## What the task requires
The expected response is a copy of every line in the entries below that includes the word "header".

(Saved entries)
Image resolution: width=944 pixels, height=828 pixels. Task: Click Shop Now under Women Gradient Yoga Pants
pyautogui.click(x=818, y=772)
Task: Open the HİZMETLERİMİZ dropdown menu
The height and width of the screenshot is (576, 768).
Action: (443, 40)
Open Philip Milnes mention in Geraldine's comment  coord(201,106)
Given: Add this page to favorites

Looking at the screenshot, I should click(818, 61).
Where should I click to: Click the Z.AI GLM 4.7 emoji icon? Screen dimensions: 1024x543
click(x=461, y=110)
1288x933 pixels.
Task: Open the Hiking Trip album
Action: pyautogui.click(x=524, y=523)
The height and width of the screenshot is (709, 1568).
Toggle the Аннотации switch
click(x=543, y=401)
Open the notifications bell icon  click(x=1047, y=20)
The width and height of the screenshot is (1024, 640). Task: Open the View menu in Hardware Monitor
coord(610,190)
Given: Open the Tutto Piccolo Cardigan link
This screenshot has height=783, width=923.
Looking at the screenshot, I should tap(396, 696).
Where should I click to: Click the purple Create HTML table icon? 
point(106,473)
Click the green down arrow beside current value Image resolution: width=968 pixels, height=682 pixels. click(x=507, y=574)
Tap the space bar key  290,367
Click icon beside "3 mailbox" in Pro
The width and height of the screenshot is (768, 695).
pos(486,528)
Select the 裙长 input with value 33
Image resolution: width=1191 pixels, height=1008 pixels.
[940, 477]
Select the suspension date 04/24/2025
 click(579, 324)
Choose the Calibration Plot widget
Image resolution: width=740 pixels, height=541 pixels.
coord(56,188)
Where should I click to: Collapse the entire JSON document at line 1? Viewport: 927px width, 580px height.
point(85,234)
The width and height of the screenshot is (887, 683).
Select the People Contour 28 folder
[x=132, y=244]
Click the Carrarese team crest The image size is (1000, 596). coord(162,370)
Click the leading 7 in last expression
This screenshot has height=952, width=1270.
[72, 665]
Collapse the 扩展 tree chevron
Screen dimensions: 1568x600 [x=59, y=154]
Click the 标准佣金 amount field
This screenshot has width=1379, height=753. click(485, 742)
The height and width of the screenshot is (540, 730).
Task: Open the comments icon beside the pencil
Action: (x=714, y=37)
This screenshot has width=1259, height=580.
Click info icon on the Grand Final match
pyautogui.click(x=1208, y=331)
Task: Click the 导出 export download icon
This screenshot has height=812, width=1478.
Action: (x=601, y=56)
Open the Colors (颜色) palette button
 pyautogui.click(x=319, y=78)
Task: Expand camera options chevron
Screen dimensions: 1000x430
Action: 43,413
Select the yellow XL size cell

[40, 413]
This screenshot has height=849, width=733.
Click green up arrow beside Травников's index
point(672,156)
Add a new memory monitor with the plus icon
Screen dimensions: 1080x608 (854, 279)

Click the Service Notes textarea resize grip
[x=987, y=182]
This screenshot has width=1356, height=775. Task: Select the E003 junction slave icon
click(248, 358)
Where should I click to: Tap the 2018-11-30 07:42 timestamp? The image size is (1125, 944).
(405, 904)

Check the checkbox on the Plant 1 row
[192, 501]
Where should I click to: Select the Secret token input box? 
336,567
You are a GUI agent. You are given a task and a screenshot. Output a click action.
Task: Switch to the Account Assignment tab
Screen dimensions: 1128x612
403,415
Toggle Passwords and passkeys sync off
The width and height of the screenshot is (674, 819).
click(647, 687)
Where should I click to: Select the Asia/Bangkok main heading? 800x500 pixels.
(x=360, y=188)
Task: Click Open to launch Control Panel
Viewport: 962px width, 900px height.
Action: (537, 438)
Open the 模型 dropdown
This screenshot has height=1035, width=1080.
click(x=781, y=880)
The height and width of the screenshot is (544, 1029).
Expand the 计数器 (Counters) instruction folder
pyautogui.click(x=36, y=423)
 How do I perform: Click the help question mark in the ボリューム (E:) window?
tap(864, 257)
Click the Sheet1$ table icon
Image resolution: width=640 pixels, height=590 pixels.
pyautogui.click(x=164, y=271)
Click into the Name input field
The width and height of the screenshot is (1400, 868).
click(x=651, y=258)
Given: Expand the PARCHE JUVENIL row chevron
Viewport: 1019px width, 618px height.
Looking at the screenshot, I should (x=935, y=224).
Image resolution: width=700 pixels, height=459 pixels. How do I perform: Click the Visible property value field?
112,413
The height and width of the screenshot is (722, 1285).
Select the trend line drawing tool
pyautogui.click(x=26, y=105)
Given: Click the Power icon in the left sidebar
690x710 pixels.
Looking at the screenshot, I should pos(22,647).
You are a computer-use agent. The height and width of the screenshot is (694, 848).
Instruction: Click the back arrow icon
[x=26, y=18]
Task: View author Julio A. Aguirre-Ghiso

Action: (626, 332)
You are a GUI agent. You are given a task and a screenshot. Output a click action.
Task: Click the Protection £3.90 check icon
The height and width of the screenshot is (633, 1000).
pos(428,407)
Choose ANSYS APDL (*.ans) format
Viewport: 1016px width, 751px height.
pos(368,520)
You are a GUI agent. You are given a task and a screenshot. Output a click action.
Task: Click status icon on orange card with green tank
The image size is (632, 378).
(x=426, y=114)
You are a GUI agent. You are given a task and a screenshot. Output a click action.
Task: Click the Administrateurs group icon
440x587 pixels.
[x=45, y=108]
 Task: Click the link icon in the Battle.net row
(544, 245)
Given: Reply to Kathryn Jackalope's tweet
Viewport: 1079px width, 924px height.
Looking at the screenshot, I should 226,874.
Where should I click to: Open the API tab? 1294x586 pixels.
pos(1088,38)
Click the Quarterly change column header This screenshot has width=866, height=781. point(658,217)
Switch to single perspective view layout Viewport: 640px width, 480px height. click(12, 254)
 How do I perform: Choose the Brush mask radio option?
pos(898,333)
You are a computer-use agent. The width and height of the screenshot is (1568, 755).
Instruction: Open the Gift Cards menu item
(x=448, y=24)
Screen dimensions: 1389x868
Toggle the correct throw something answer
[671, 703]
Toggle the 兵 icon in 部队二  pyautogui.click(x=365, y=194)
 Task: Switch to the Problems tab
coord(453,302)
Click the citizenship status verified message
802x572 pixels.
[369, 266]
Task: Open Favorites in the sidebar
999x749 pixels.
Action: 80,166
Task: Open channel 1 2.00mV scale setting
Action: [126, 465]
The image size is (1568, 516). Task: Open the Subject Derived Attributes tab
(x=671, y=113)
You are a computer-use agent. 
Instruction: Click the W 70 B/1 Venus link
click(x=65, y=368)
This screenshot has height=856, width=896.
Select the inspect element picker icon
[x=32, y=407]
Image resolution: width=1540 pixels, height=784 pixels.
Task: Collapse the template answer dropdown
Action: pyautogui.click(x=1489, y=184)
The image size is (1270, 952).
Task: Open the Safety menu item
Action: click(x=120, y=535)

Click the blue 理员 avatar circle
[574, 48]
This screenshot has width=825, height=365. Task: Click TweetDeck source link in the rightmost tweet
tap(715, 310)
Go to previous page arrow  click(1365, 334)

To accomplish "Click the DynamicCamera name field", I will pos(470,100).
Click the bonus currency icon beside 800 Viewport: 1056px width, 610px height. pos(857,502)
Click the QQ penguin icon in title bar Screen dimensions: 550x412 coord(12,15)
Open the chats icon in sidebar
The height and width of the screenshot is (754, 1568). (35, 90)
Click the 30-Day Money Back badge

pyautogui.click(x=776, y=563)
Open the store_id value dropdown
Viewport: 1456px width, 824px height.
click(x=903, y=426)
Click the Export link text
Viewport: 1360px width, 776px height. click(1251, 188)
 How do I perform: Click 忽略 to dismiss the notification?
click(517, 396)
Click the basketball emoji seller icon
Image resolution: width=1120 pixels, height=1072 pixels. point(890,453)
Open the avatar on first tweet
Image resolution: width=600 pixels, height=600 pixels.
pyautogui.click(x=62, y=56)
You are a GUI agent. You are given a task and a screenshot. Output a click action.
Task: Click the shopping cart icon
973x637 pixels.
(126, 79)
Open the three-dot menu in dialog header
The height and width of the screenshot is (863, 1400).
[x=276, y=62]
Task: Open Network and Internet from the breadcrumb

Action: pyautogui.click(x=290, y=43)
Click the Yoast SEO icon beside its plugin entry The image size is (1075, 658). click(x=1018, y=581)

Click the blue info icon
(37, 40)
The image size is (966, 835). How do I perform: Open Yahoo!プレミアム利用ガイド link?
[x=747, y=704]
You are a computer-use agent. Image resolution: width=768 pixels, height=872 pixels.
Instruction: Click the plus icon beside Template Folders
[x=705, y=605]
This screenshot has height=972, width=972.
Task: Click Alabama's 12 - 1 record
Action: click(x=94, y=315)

## Solution for this problem
Click the Quarterly change column header This screenshot has width=866, height=781. point(658,217)
Open the three-dot menu in dialog header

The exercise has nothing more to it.